Utilizing just field recordings, software, and live mixing, A Hidden Place is a dynamic album despite its sparse nature. "Susanna" hides grimy, treated percussive loops below time worn hums and reverberations, burying what would otherwise be boisterous sounds in blankets of quiet. The rhythms take on a flanged, aquatic character as icy melodies rise to the surface to become the focus.
"Somebody" also uses sparse, treated field recordings that sound as if they were collected in secret, with what sounds like distant prayer chants clearly setting the mood in which this was recorded. Voices appear, somewhat overtly, towards the middle of the piece, conveying a feeling of being questioned by some draconian authority. "Pedagogicheskaya Poema" demonstrates this at its most jarring, with subtle, simple sounds constructed into beautiful micromelodies, creating a hypnotic swell that is violently interrupted by a squealing blast of noise, making the implied tension overt.
Organ like bells open "Himmel Uber Tehran" above a rhythmic backdrop of reversed static bursts and clear, digital chimes that take command, once again providing a warm, inviting glow. This is snuffed in the title track as layers of oppressive, but brittle noise cover everything, with the occasional snapping or crackling outburst to be heard. Just as the noise retreats, yelled voices appear, again making the underlying tension tangible.
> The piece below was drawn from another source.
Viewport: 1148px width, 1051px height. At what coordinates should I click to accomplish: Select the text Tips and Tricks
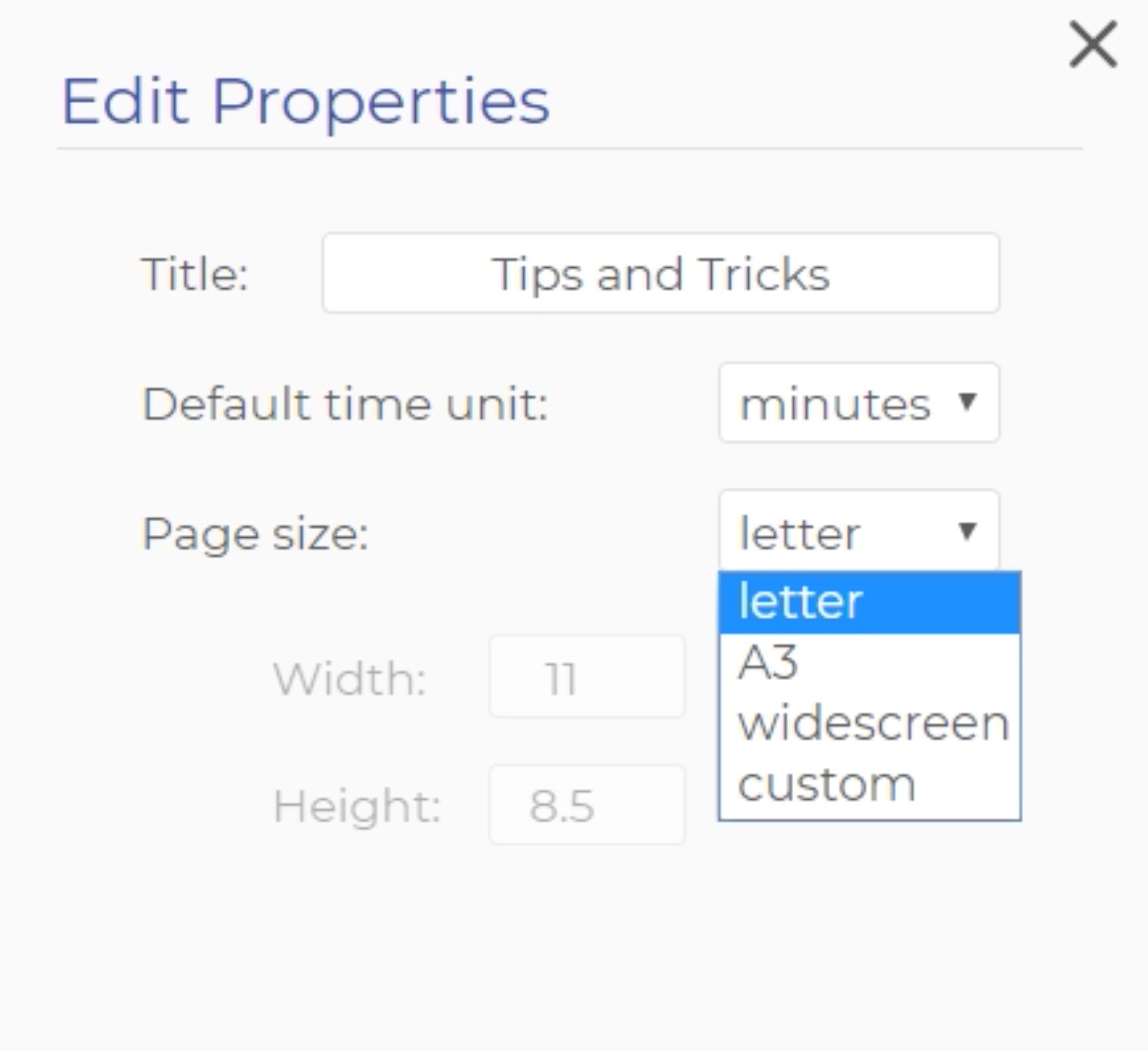tap(660, 273)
As the B side ends on "Zarrin," there is a sense of relief that the remaining treated and stretched melodies give. Under a layer of heavy vinyl surface noise, the melodies twist and curve into one another without any harsh outbursts. The pensive, melancholy tones sound like they’re coming off an old LP that has been passed around in secrecy for years.
I have always felt that conceptual music, or works created within a specific context, should function well in a vacuum…meaning that they should still be compelling without knowledge of where, when, or why they were created. A Hidden Place accomplishes that, as there is a lot of hushed beauty and frightening outbursts to be heard. Knowing the conditions in which Sohrab created this, it only adds to the power of this recording, making it fascinating on multiple levels.